This is only part of a long-term trend – a 22 year megadrought as reduced snowfall mean reservoirs are not being replenished, causing an existential crisis for farmers and populations in the American West.
Heat and drought combined led to the West erupting in fierce wildfires. In California, 2020 was the worst fire season on record, burning double the previous area. But 2021 is currently ahead of the trend for 2020, with 900 more fires compared to this time last year. In Oregon, the Bootleg Fire has blazed over 350,000 acres, so powerful that it has generated dangerous columns of lightning-charged smoke and ash, reaching the stratosphere. The smoke from fires causes serious health problems, and has reached as far as the east coast, with New York issuing air quality warnings.
‘Everything is on fire’: Siberia hit by unprecedented burning Extraordinary forest fires, which have already burned through 1.5m hectares (3.7m acres) of land in north-east Siberia have released choking smog across Russia’s Yakutia region, where officials have described this summer’s weather as the driest in the past 150 years. Fires have sparked one of the world’s worst ever air pollution events. (20 July)
Norway, Sweden and Finland have also been experiencing a heatwave. Lapland recorded its hottest temperature for more than a century.
Wet-bulb temperatures (WBT) combine heat and humidity into a single measure, representing the human body’s ability to regulate to a safe temperature. At 35C WBT, even fit, acclimatised people who sit in the shade die within about 6 hours. With 2C global heating. it is predicted almost all of India would see 33-35C WBT at least every 8 years. The city of Jacobabad in Pakistan reached 52C, which with high humidity represented a WBT of 35C
As temperatures in Baghdad and southern provinces of Iraq rose up to 52C, power cuts left many without electricity for days, a reminder that climate impacts oftern come on top of existing conflict, inequality and infrastructure failure.
Death toll rises and thousands flee homes as floods hit China Days of torrential rain and massive flooding have hit China’s southeastern Henan province, bursting the banks of rivers, overwhelming dams and the public transport system and forcing thousands of people to evacuate their homes. At least 25 people have been killed and seven are missing in the provincial capital, Zhengzhou. with a year’s worth of rain falling in just three days, flooding the subway system. The death toll is expected to rise.
Thousands displaced by floods in southwest China Just two weeks previously, heavy rain in Sichuan province affected more than 120,000 people, with the city of Dazhou evacuating more than 4,600 hit by rising water and landslides and damage of an estimated US$27 million.
More than 190 people have died in flooding caused by heavy rainfall. The district of Ahrweiler in Rhineland-Palatinate, south of Cologne, was the worst-hit area, with at least 117 people killed, and homes and roads torn up. At least 31 died in Belgium. In Austria, severe flooding also occurred but without fatalities.
Cause and effect
The link between climate change and heatwaves is obvious, but there is also a clear mechanism linking global warming to extreme rainfall events: warmer air can hold more moisture.

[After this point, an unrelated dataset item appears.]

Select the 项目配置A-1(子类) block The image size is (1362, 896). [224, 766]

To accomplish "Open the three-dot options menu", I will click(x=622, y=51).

It used to be seemingly obligatory to end reports on extreme weather disasters with a disclaimer “No single event can be said to be caused by climate change.” We’re past that now. Researchers estimate climate destabilisation made the North American heatwave 150 times more likely.
The more extreme it is, the more likely it is that a disaster would simply not have occurred without the planetary experiment of altering our atmosphere. For other events, it is not that they could not have happened without climate change, but that the trend is towards greater severity. A recent study found that more than a third of all extreme heat deaths worldwide can be attributed to climate change.